CF algorithm used other than recommendation system J: whatever it’s kind of recommendation system, if concept is finding out the other candidates using the previous behaviour

how can i make data set if I have video? how split?(time phrase) J: like full color movie, rank-5 tensor by (time, h, w, batch, channel). but usually it would be 4 tensor, because of size of tensor or key problem, but theoretically possible.

Collaborative filtering

  • empty part means user didn’t watch or rate the movie
  • upper and below part represent same info

Learning the latent factors

  • CF algorithm is related to latent variable(;factors) since we don’t have a label explaining/depicting properties which made you choose specific movie
    • In other words, there is no specific label how we could predict the dependent variable(recommendation; movies user didn’t watch) results from independent var(rating regarding user and movie)
    • but we can assume it has labels like genres and make matrix representing it
  • randomly create user’s factor(;latent, hidden) and movie’s factor. and do matrix multiplication with those, which is dot product.
  • and sum it and compare with target, so that you can learn parameters, which were randomly initialized

Creating the DataLoaders

  • Let’s make DataLoaders using basic python and PyTorch!

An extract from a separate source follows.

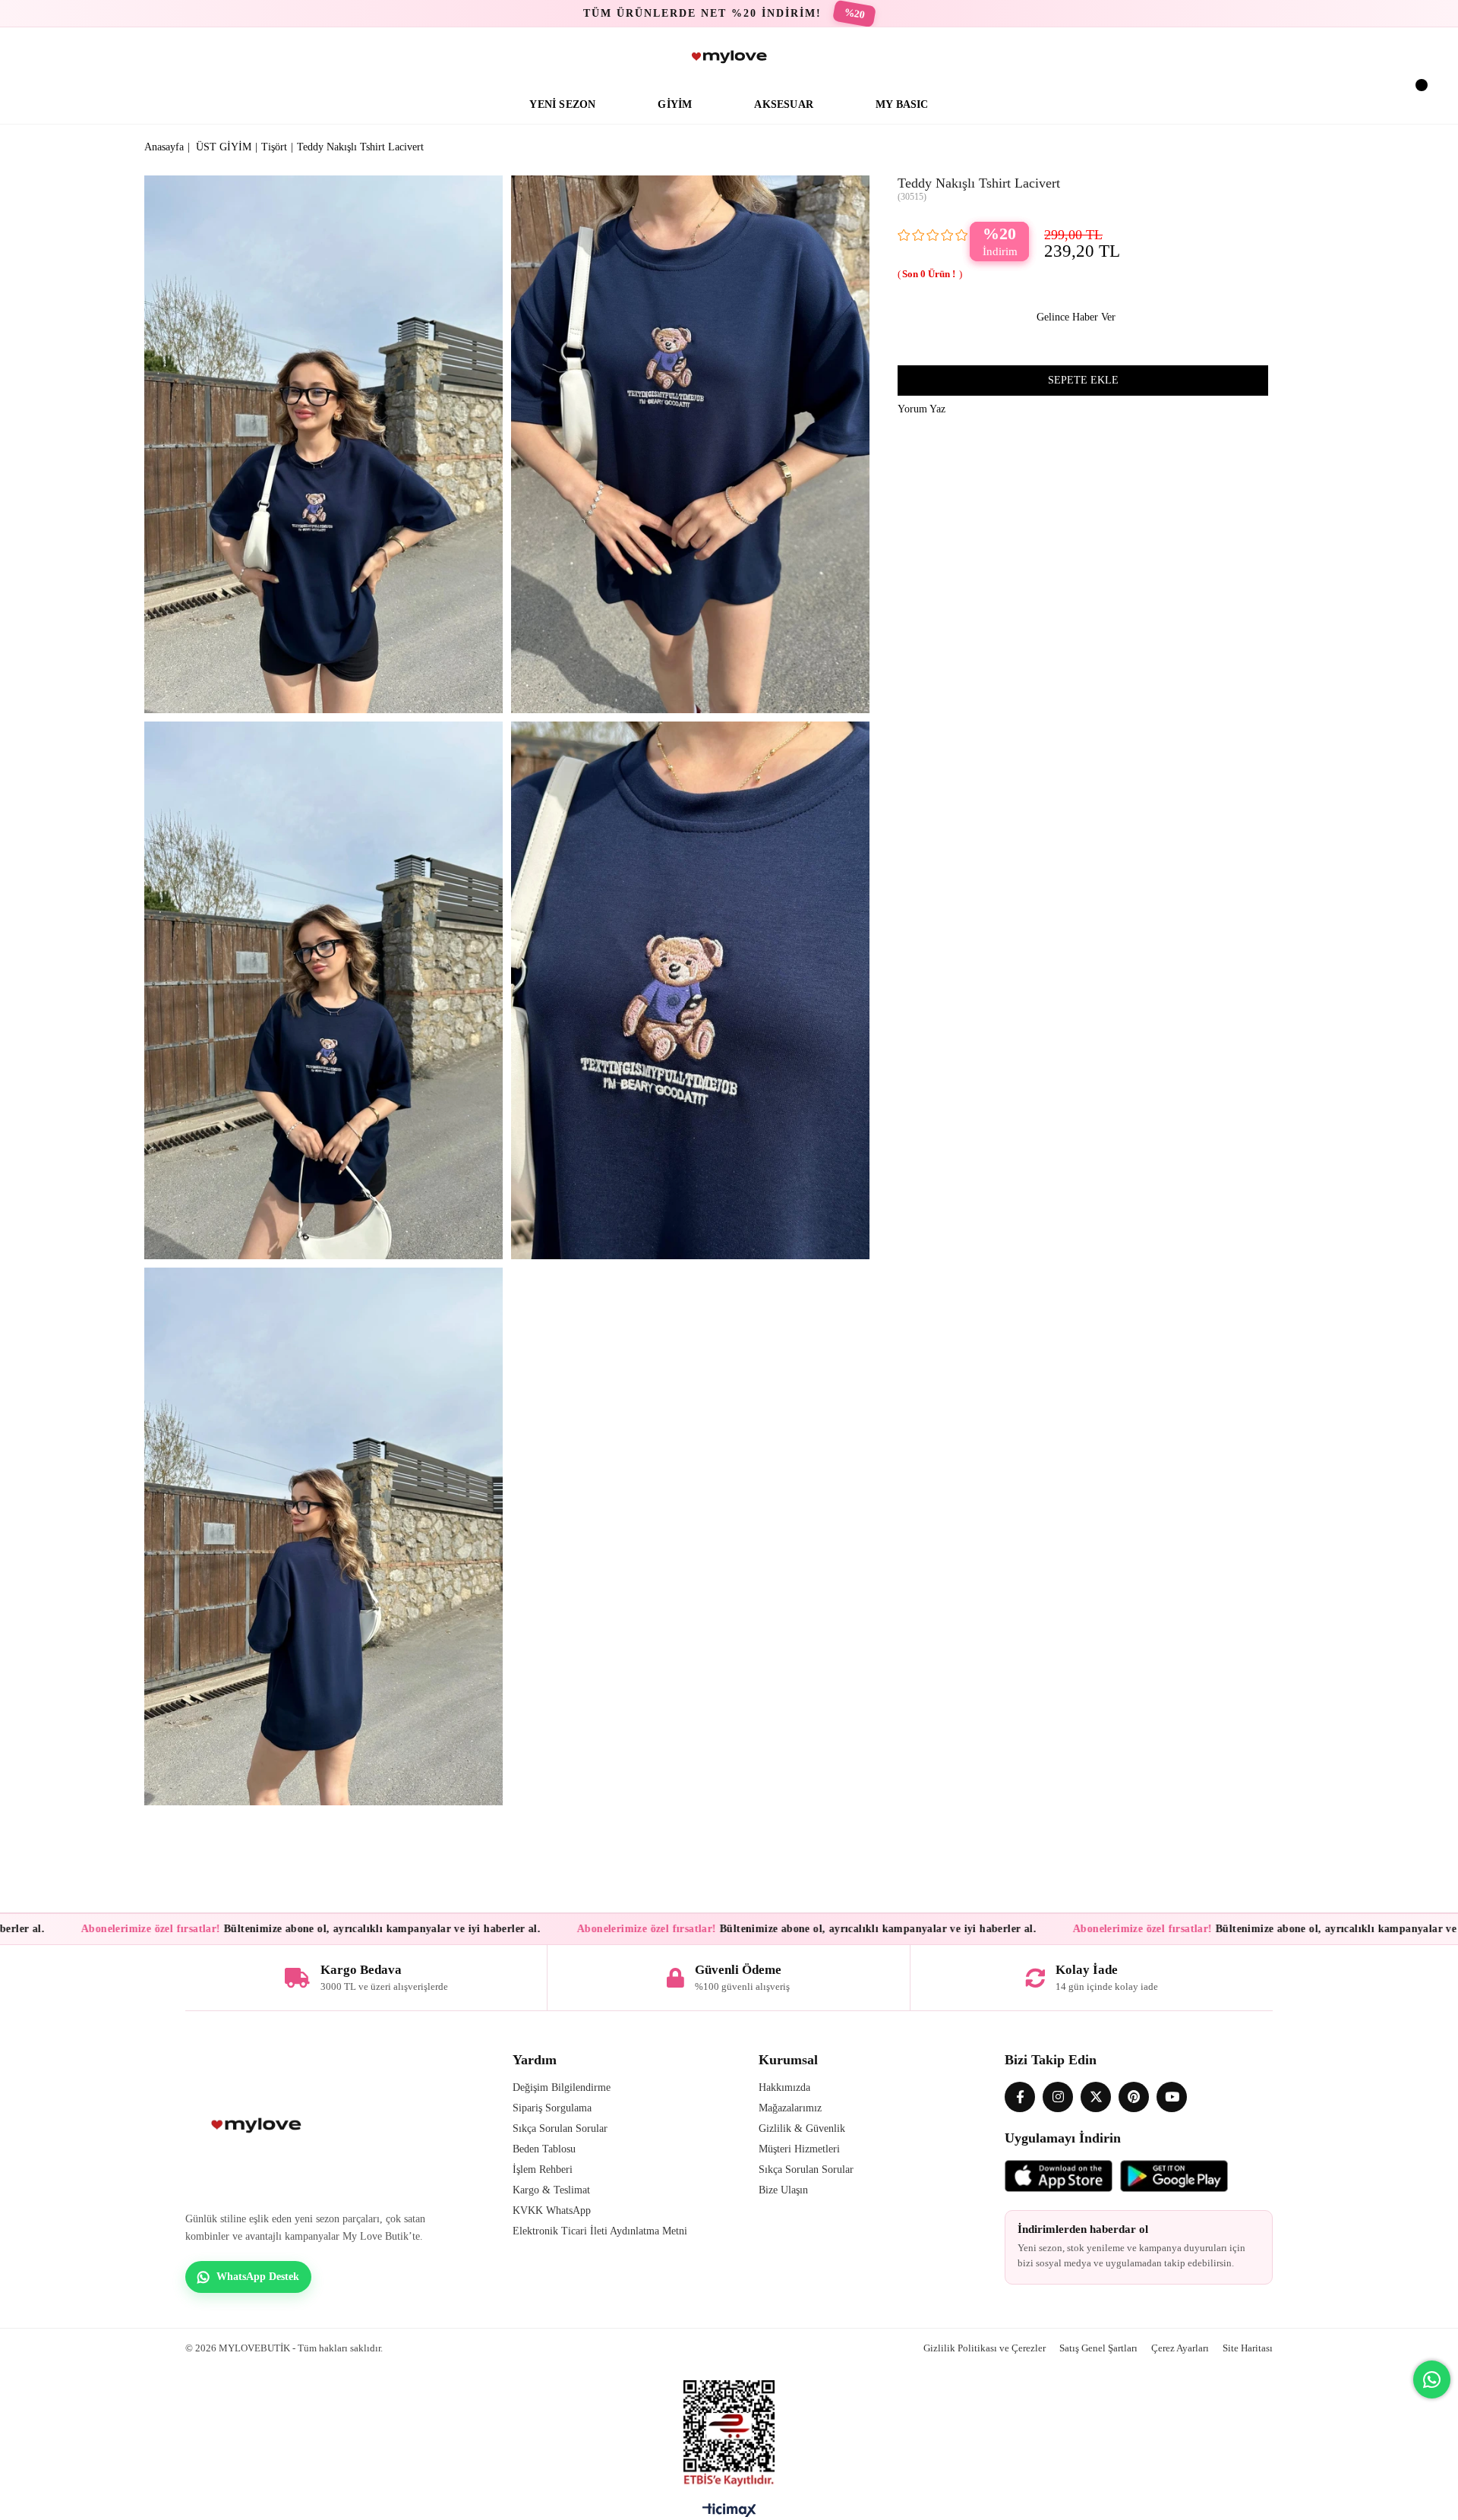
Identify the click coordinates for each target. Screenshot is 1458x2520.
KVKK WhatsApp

  • user and movie is represented using index, label,..,called look up in an index
    • but this is problem, because DL treats only kind of matrix multiplication.
    • so that we make one-hot encoding matrix
  • And this is quite amazing because it came out with any kind of discrete value, we can make it work using arrays

how is different when you treat actual data between dense and sparse data? J: we will not treat sparse data, but there’s course Rachael’s linear algebra

  • embedding layer: multiplying by a one hot encoded matrix, using the computational shortcut that it can be implemented by simply indexing directly.
    • there is excel explaining detailed computation
    • This is important because usually people think embedding is something difficult, but it’s just computational shortcut to do matrix multiplication

Collaborative filtering from scratch

  • importance of dunder method of python. (like __init__)
    • explained OOP concept
  • Inheritance of python, which used DotProduct class
    • Module is version of pytorch’s nn.Module
  • forwardfunction grab embedding, using specific index
    • (again) Remember Embedding is just kind of shortcut to make a one-hot encoding matrix
class DotProduct(Module):
    def __init__(self, n_users, n_movies, n_factors):
        self.user_factors = Embedding(n_users, n_factors)
        self.movie_factors = Embedding(n_movies, n_factors)
    def forward(self, x):
        users = self.user_factors(x[:,0])
        movies = self.movie_factors(x[:,1])
        return (users * movies).sum(dim=1)
  • 64: size of mini_batch, 2: index
x,y = dls.one_batch()

torch.Size([64, 2])

  • We use bias to represent specific character of each user and movie, because embedding of user/movie doesn’t show users’ character, who might generally doesn’t like movie

  • what should we do when my model is overfitting very quickly with small epoch

    • i.e., what should we do to evade overfitting and don’t want to lessen epoch?
    • augmentation can be one solution but we can’t do augmentation with this data
    • in this case, we do other regularization, which means panellize the fast learning 4

Collaborative filtering algorithm works better than svd or kind of that? J: yes

My Questions

  1. no way to see with regression model? 

  2. But how do I know if loss decreases slowly or not? 

  3. I need to study more of scheduled learning 

  4. Isn’t there any side effects when you did too much regularization?